Si a una la van a llamar inesperadamente para que salte de la cama, es muy buena idea no acostarse descalza.
¡Se gastan minutos muy valiosos poniéndose los calcetines! En un momento de desesperación, no hay nada más incómodo.
De modo que me he vuelto, incluso en el nido santuario, incapaz de quitarme la ropa de noche y ponerme lo que se denomina «ropa de dormir», como solía hacer en mi vida anterior.
De hecho, me parece de lo más osado, temerario e incluso ignorante que alguien pueda pensar en desnudarse , en hacerse innecesariamente vulnerable , como una tortuga que se saliera de su caparazón.
¿Está vivo todavía? ¿Está mi marido vivo todavía?
Sí. Su marido está vivo todavía .
Aunque el nido es muy cómodo, y muy acogedor, aunque el nido se ha convertido en el núcleo (emocional, intelectual, espiritual) de la vida de la viuda, hay que reconocer que el nido no es un antídoto contra el insomnio.
Cuando no puedo dormir -que sería todas las noches si no me tomo una pastilla o una cápsula de algo llamado Lorazepam («para la ansiedad»), que me ha recetado nuestro médico de cabecera-, el nido es mi lugar de consuelo y confort, y, aunque estoy despierta, no soy la persona desesperada que soy durante el día.
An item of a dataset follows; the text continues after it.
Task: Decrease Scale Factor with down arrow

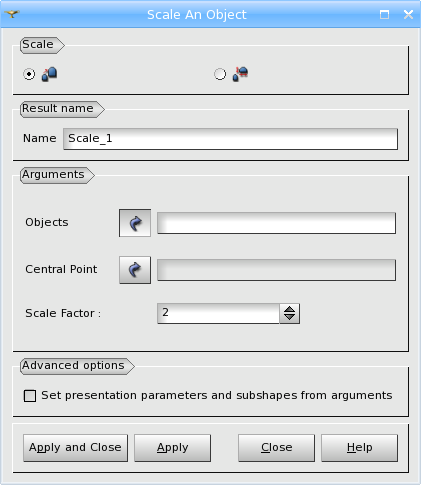Action: pyautogui.click(x=289, y=318)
Aquí, en la medida en que puedo concentrarme, soy capaz de imitar a mi viejo yo hasta cierto punto, sintiendo cierto placer -tal vez «placer» sea una exageración, pero lo doy por válido- repasando las pruebas de una próxima reseña, o trabajando en el borrador de un relato corto abandonado al principio de la hospitalización de Ray; hay miles de notas para una novela, que no voy a poder escribir, pero hay una novela terminada que tenía pensado revisar y quizá empiece a revisar pronto; esta novela, sobre la pérdida, la pena y el duelo, en una mítica ciudad del norte del estado de Nueva York llamada Sparta, llegará a ser fundamental en mi vida e incluso quizá un salvavidas; pero, por ahora, no soy capaz de concentrarme en ella ni de releerla, y mucho menos de emprender una revisión.